February 2, 2025

Guantanamo

Slate -  Officially, the detention center in Guantanamo was a response to a problem of immigration enforcement, not security concerns. Like Ellis and Angel islands before it, the government’s idea was that by setting up a “processing facility” offshore it could properly analyze the legal case of each individual before affording them legal entry. This time around, there is no pretext.

Trump has consistently vilified migrants and equated them with criminals. His entire political rise is tethered to the idea that immigrants are invading the country and that only he can fix it. As Trump himself said in his statements to the press, the facility in Guantanamo is to “detain the worst criminal illegal aliens threatening the American people.”

The threat is so dire, apparently, that he plans to build a detention facility of unprecedented size in the American context. The Tule Lake Japanese internment camp, for example, had a capacity of around 18,000. If the Trump administration actually builds the detention camp in Guantanamo, it’ll double in size Auschwitz-Birkenau’s original design and be bigger than Dachau and Treblinka combined...

What’s critical is this: Guantanamo today carries a particular political valence. For some it is a symbol of government abuse, but for others it is the place where terrorists are held.

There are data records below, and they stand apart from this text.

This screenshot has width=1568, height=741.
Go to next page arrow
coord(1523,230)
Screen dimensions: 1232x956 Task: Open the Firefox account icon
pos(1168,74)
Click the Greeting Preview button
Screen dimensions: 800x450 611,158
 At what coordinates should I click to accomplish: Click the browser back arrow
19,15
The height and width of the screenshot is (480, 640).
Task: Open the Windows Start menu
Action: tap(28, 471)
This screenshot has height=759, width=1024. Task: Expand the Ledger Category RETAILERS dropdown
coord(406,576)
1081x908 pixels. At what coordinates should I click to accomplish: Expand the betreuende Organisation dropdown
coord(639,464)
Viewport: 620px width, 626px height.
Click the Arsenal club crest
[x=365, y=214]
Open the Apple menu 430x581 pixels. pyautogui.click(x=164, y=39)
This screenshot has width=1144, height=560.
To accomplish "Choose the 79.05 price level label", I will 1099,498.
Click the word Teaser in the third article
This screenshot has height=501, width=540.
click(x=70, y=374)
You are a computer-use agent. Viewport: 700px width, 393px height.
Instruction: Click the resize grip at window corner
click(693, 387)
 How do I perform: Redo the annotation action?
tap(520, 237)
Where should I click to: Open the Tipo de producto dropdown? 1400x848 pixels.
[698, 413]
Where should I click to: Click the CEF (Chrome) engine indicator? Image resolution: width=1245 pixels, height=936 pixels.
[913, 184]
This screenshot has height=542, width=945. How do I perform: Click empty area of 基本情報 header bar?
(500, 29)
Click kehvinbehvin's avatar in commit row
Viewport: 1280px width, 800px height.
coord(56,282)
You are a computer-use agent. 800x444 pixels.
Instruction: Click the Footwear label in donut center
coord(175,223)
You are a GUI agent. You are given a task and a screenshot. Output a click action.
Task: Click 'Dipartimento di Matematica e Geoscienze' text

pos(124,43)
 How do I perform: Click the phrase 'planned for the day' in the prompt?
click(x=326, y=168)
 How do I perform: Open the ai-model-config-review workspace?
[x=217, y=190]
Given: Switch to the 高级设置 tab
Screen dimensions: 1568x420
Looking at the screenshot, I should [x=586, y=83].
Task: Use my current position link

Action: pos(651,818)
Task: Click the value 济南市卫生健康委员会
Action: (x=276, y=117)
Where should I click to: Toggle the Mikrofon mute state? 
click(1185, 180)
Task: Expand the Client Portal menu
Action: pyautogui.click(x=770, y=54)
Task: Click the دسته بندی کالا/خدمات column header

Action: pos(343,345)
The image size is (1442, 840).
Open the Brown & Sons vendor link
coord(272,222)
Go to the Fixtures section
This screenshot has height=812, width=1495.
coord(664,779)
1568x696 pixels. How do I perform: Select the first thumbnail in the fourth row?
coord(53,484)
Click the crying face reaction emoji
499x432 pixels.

Trump intends to build in Guantanamo purposely to reify the same message that propelled him to power: Immigrants are criminals and they are here to hurt you. But now Trump is going further: Some of these immigrants are not only criminals, they are equivalent to terrorists. Frighteningly, this move may also be Trump signaling an intent to strip undocumented immigrants of even more rights and treat them under similarly abusive conditions as recent Guantanamo Bay detainees have experienced.